Die Schule achtet das Bekenntnis dieser Kinder. Eine Bekenntnisschule mit mehr als zwölf Schülerinnen und Schülern einer konfessionellen Minderheit erteilt Religionsunterricht in deren Bekenntnis (§ 26 Absatz 7 Schulgesetz).
2. Wunsch der Eltern auf Unterricht und Erziehung in einem fremden Bekenntnis
Eltern haben einen unmittelbar durch Artikel 4 Grundgesetz gewährleisteten Aufnahmeanspruch für ihr bekenntnisfremdes Kind, wenn sie ausdrücklich und übereinstimmend wünschen, es solle nach den Grundsätzen des an der Schule vermittelten Bekenntnisses unterrichtet und erzogen werden. Ein solcher Wunsch ist nicht an die Schriftform gebunden.
Melden die Eltern ihr Kind an einer Bekenntnisschule an, ist dies in der Regel so zu verstehen, dass sie die Merkmale einer solchen Schule kennen und bejahen. Im Zweifel soll die Schulleiterin oder der Schulleiter die Eltern bei der Anmeldung über die Erziehungsgrundsätze der Bekenntnisgrundschule informieren. Die ausdrückliche Erklärung der Eltern, ihr Kind allein aus anderen als den zuvor genannten, nämlich aus pädagogischen, schulorganisatorischen oder geografischen Gründen anzumelden, schließt allerdings die Aufnahme in die Bekenntnisgrundschule aus.

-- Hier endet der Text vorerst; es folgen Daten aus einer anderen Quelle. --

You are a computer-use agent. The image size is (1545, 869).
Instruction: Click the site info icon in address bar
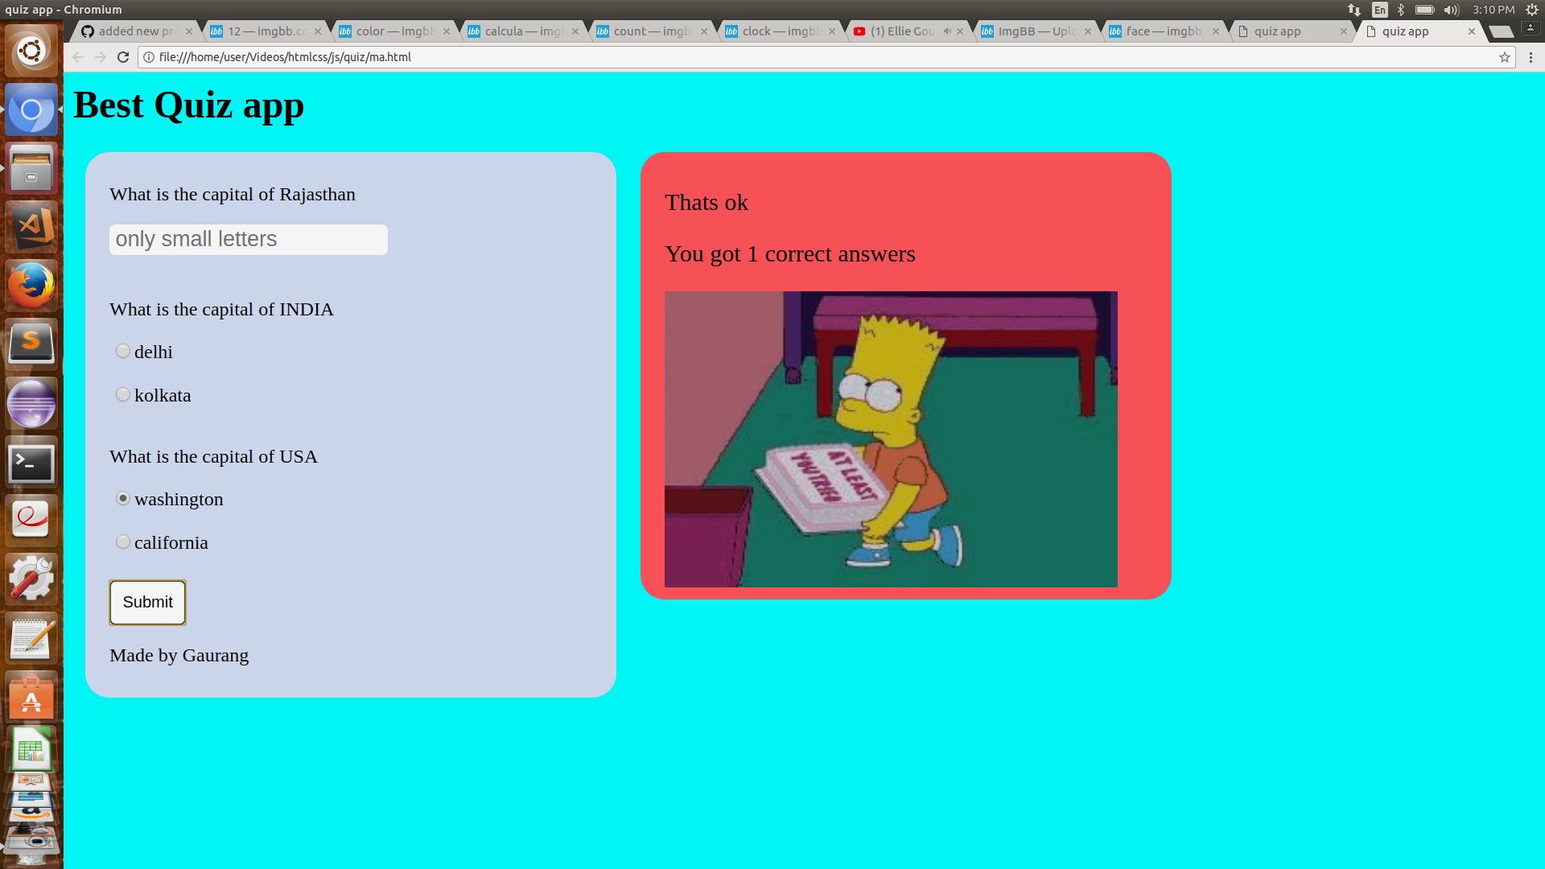pyautogui.click(x=149, y=57)
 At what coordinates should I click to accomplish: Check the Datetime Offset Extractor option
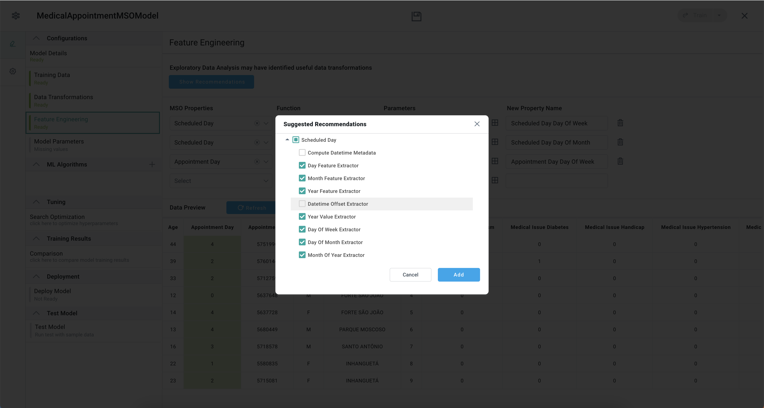(x=302, y=204)
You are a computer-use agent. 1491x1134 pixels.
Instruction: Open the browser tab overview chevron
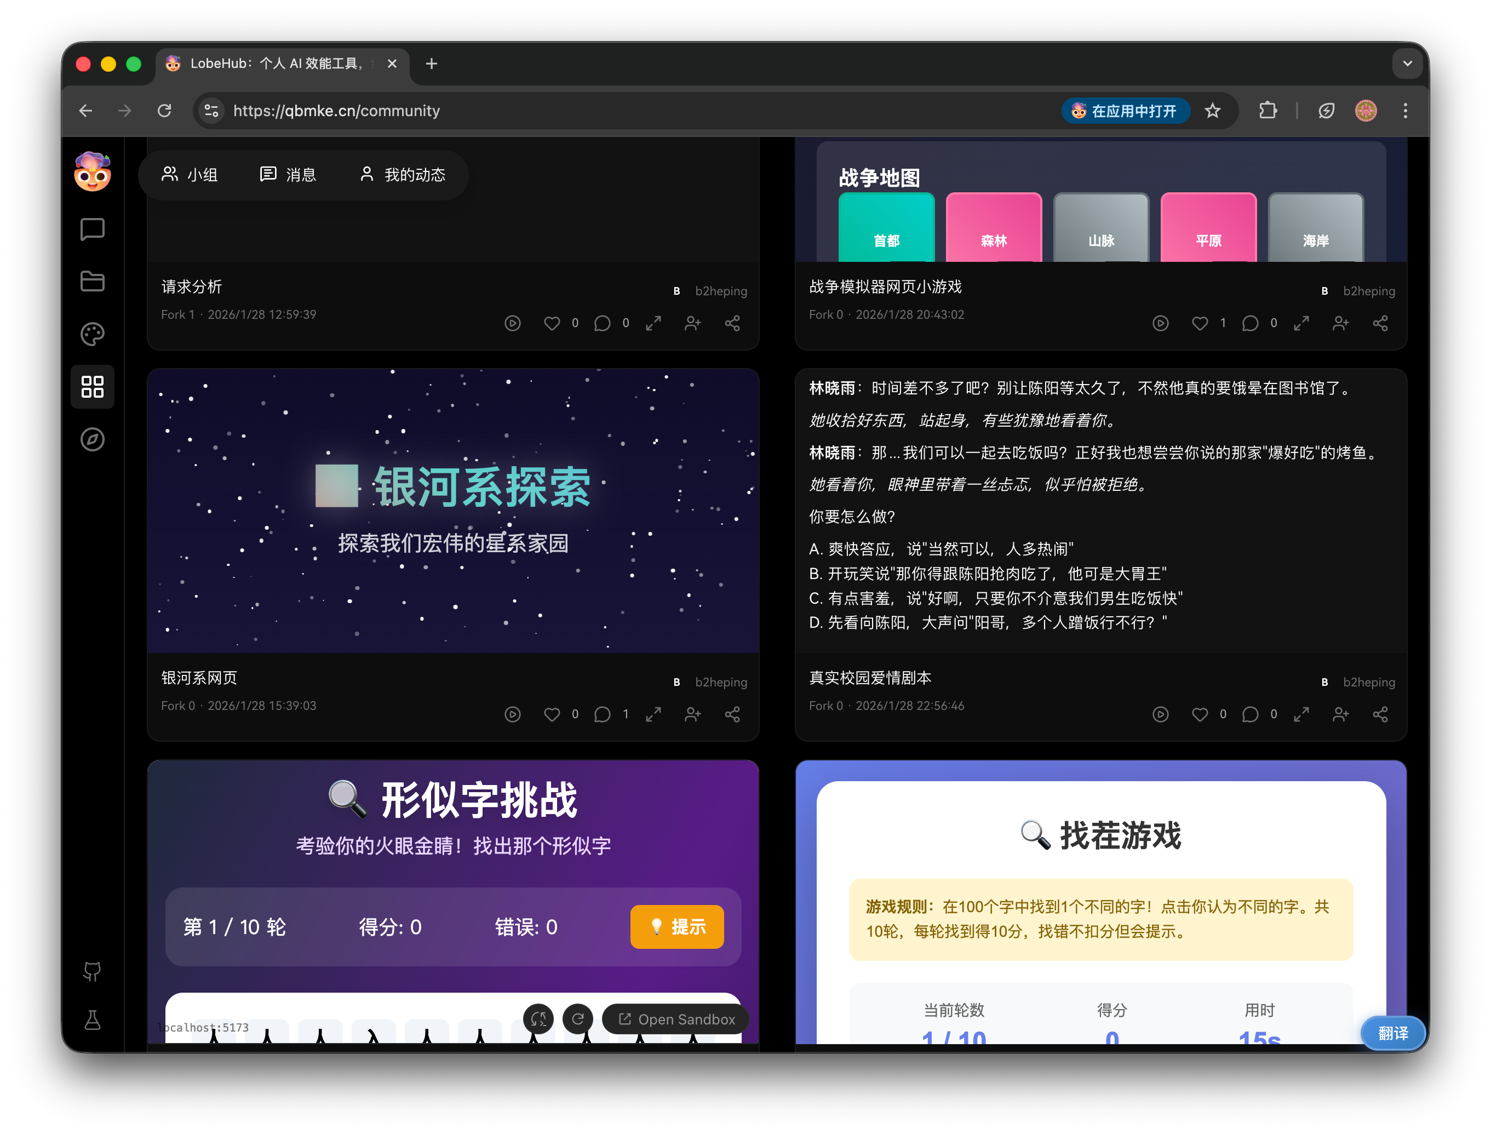(x=1408, y=63)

3. Teilnahme am Religionsunterricht
Der durch die Anmeldung zum Ausdruck gebrachte Wunsch von Eltern, ihr Kind solle nach den Grundsätzen des an der Schule vermittelten Bekenntnisses unterrichtet und erzogen werden, schließt ihr Einverständnis ein, dass dem Kind Religionsunterricht im fremden Bekenntnis durch eine staatliche oder kirchliche Lehrkraft erteilt wird.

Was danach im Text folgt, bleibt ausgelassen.